PROBLEM TO SOLVE:
Each line of the data should be repeated precisely.

--- SUPPLIED DATA ---

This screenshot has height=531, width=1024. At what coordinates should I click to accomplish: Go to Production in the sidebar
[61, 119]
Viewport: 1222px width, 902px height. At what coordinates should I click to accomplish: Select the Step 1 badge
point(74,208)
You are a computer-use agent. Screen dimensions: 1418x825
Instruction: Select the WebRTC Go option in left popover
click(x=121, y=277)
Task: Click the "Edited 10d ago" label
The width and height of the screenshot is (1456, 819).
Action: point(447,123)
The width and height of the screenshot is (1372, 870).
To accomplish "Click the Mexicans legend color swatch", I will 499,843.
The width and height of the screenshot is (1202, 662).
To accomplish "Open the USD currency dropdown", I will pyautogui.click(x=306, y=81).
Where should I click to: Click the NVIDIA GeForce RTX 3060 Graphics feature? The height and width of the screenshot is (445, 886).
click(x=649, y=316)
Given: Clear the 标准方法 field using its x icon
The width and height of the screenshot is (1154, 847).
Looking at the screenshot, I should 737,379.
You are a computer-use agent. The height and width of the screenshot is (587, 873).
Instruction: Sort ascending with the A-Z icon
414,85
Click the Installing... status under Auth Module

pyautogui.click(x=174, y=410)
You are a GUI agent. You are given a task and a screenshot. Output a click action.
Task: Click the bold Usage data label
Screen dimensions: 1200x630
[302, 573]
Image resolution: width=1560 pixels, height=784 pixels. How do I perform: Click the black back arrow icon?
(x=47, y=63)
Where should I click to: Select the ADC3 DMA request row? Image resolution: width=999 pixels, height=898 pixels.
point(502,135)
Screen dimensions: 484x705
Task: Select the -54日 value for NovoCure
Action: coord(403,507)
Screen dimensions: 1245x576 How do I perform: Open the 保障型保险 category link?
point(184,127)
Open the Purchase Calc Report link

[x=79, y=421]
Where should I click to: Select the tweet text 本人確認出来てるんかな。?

---

FINAL ANSWER:
This screenshot has height=531, width=1024. At what coordinates should I click to accomplish: Go to Production in the sidebar
[61, 119]
Viewport: 1222px width, 902px height. At what coordinates should I click to accomplish: Select the Step 1 badge
point(74,208)
You are a computer-use agent. Screen dimensions: 1418x825
Instruction: Select the WebRTC Go option in left popover
click(x=121, y=277)
Task: Click the "Edited 10d ago" label
The width and height of the screenshot is (1456, 819).
Action: point(447,123)
The width and height of the screenshot is (1372, 870).
To accomplish "Click the Mexicans legend color swatch", I will 499,843.
The width and height of the screenshot is (1202, 662).
To accomplish "Open the USD currency dropdown", I will pyautogui.click(x=306, y=81).
Where should I click to: Click the NVIDIA GeForce RTX 3060 Graphics feature? The height and width of the screenshot is (445, 886).
click(x=649, y=316)
Given: Clear the 标准方法 field using its x icon
The width and height of the screenshot is (1154, 847).
Looking at the screenshot, I should 737,379.
You are a computer-use agent. The height and width of the screenshot is (587, 873).
Instruction: Sort ascending with the A-Z icon
414,85
Click the Installing... status under Auth Module

pyautogui.click(x=174, y=410)
You are a GUI agent. You are given a task and a screenshot. Output a click action.
Task: Click the bold Usage data label
Screen dimensions: 1200x630
[302, 573]
Image resolution: width=1560 pixels, height=784 pixels. How do I perform: Click the black back arrow icon?
(x=47, y=63)
Where should I click to: Select the ADC3 DMA request row? Image resolution: width=999 pixels, height=898 pixels.
point(502,135)
Screen dimensions: 484x705
Task: Select the -54日 value for NovoCure
Action: coord(403,507)
Screen dimensions: 1245x576 How do I perform: Open the 保障型保险 category link?
point(184,127)
Open the Purchase Calc Report link

[x=79, y=421]
Where should I click to: Select the tweet text 本人確認出来てるんかな。?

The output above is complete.